# Poor Riley Dog



## Kay92 (Oct 19, 2012)

Well, yet again Riley has been struck with health issues. He is having a really hard time with what we think are allergies. He digs and digs at his face and his ears. He has a vet appointment tomorrow I believe but he is having such a hard time that we wanted to get as many suggestions on how to make him as comfortable as possible. He is digging at his face, jowls, and ears. He also has what looks like a blood blister on the outside of his ear, only one and its really small, but it looks like its about to pop. His jowls are all scabbed up because he will sit and scratch. Every time we find him doing it we make him stop. He is literally scratching the fur off his face. We have been using ointments and creams and some kind of gel that my dad bought. It works for a while then he's right back to digging at himself. Does anyone have any suggestions about what could make him more comfortable? We welcome anything and really appreciate it.


----------



## redbirddog (Apr 23, 2010)

Kay92,
Just got some "*itchstop*" shampoo, salve, and spray for _Doctors Foster and Smith_ (on line store) for our itchy boy. Main ingredients are hydrocortisone and lidocaine.

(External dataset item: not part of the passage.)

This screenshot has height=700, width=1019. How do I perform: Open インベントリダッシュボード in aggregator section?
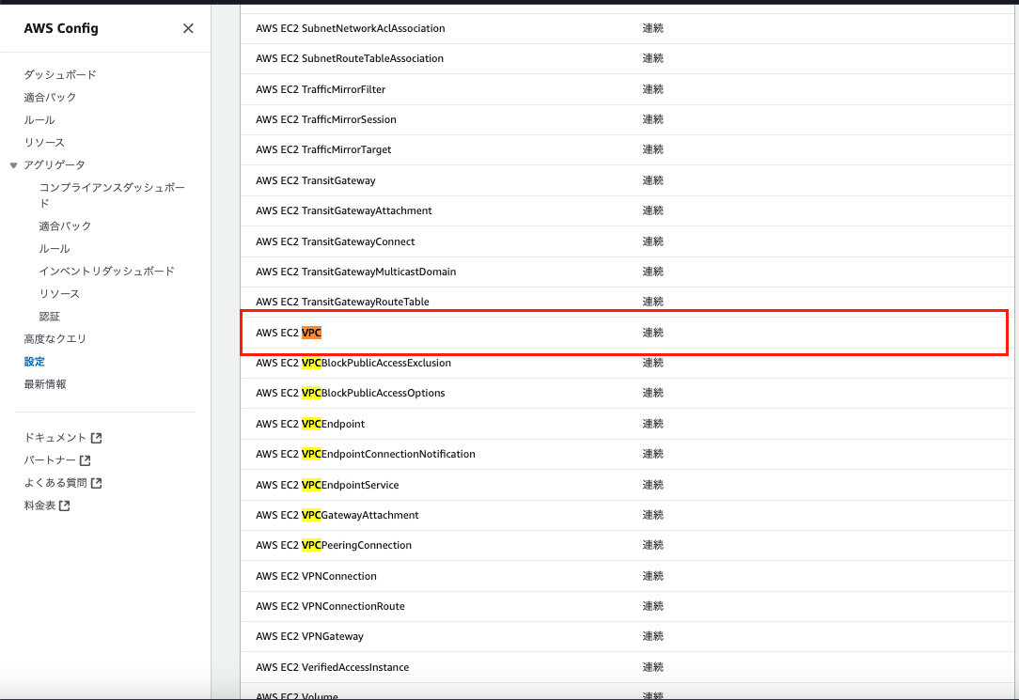click(x=106, y=271)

May be able to find something like this at a pet store.

Good luck with Riley.

RBD


----------



## deeco3307 (Jun 13, 2010)

We give our pup benedryl as needed. Usually 1 or 2 at night when his allergies are bad. We've tried various shampoos and ointments, currently we use the petsmart shampoo for allergies (has hydrocortisone and lidocaine in it) and the spray that looks the same. Only bathe every 2-3 months but brush the coat and wipe down weekly with warm damp rag to remove dirt and pollen. 

We have our pup on a salmon food (more omegas). We've also supplemented fish oil at times with some improvements. We are currently giving coconut oil a try. He's only been on it 2 days but I will post back in a few weeks if we have more success with this than the fish oil. 

It will likely be an ongoing battle, so experiment a bit to find out what works best for your pup. Just my opinion, but the vet will likely give him a cortisone shot or prednisone. That's fine a couple times, but long term there should be better options. 

Good luck!


----------



## threefsh (Apr 25, 2011)

We bought our Riley "NaturVet Septiderm-V Skin & Coat Lotion" for her itchy spots and it seemed to work pretty well. We recently changed her food to Canidae Pure Sea & I think that's made the biggest difference.


----------



## texasred (Jan 29, 2012)

It won't stop the itching, but I would put a elizabethan collar on him to keep him from damaging his face and ears. Rub him so he still gets some relief till you figure out how to stop the itching.


----------



## hotmischief (Mar 11, 2012)

Poor Riley, I do hope your vet can come up with some answer for you.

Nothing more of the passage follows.